(Extracted text)

Volunteer spotlight: Nora’s story
Personal Stories | February 4, 2022 | Dying With Dignity Canada
Nora is a writer, editor, blogger, teacher, translator, interpreter and a presenter for the Greater Toronto Area (GTA) Chapter of Dying With Dignity Canada.
Why I support medical assistance in dying
Every sentient being is hardwired to survive.
If faced with danger we’ll do ANYTHING to survive.
And I am no exception.
However, I have witnessed situations, where life was scarier than death. That’s when people want to die. And the least we can do is give them medical assistance in dying to put an end to their misery.
My view was shaped by personal experiences. I watched three people I loved dearly die protracted and painful deaths.
My beloved aunt, who had been bed-ridden since she was 25, died at 56 of breast cancer. In the last few weeks she couldn’t breathe and was on oxygen.

(End Extracted text)
(Raw data)

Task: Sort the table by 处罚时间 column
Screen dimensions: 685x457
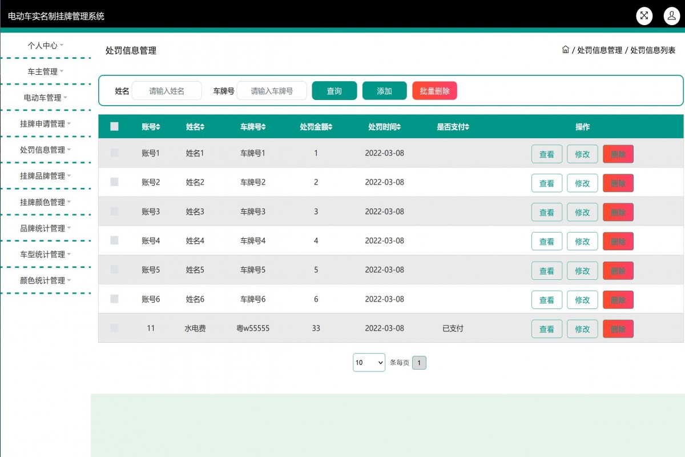Action: pyautogui.click(x=384, y=127)
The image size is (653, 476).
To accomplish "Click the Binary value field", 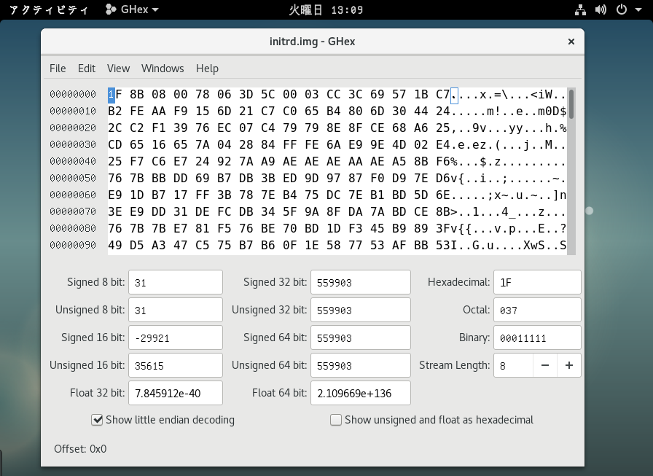I will point(537,337).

(End Raw data)

> _Problems to work on_:
a: Give back everything from "Why I support" down to "was on oxygen." in Nora's volunteer story, word for word.
b: Write the next part of Nora's story about medical assistance in dying, picking up after its final sentence.

> _Answers for each item_:
a:
Why I support medical assistance in dying
Every sentient being is hardwired to survive.
If faced with danger we’ll do ANYTHING to survive.
And I am no exception.
However, I have witnessed situations, where life was scarier than death. That’s when people want to die. And the least we can do is give them medical assistance in dying to put an end to their misery.
My view was shaped by personal experiences. I watched three people I loved dearly die protracted and painful deaths.
My beloved aunt, who had been bed-ridden since she was 25, died at 56 of breast cancer. In the last few weeks she couldn’t breathe and was on oxygen.

b:
My brother died of complications from multiple mini-strokes and a cardiac arrest. He spent his last two years in a nursing home. He couldn’t walk, go to the bathroom, or swallow, was on a feeding tube and choked on his saliva.
My mom died at 95 from Alzheimer’s disease, which affected her cognitive skills, her ability to walk and take care of herself. She didn’t want to live like that. She regularly asked me to help her die. But I couldn’t, and it broke my heart.
We are fortunate to live in a country which provides us with one of the best health care systems. But that sometimes has the reverse effect on the quality of our lives. My aunt spent 30 years in bed, my brother and mom spent years in wheelchairs and beds in nursing homes. As a regular visitor to both of them, I bore witness to the interminable suffering of hundreds of elderly, in often understaffed nursing homes.
There is no way I want my agony to be prolonged like that. If things get so bad physically, psychologically or both, that I WANT TO DIE, I want a medical professional help me end my suffering.
Why I volunteer for Dying With Dignity Canada’s GTA Chapter
There are some things I’m sure I don’t want at the end of my life. I don’t want heroic measures to save me from death. I don’t want to be trapped in a malfunctioning body/mind, or die in an institution, hooked up to life support. I don’t want to put my loved ones through what I went through watching the prolonged suffering of my mom and brother.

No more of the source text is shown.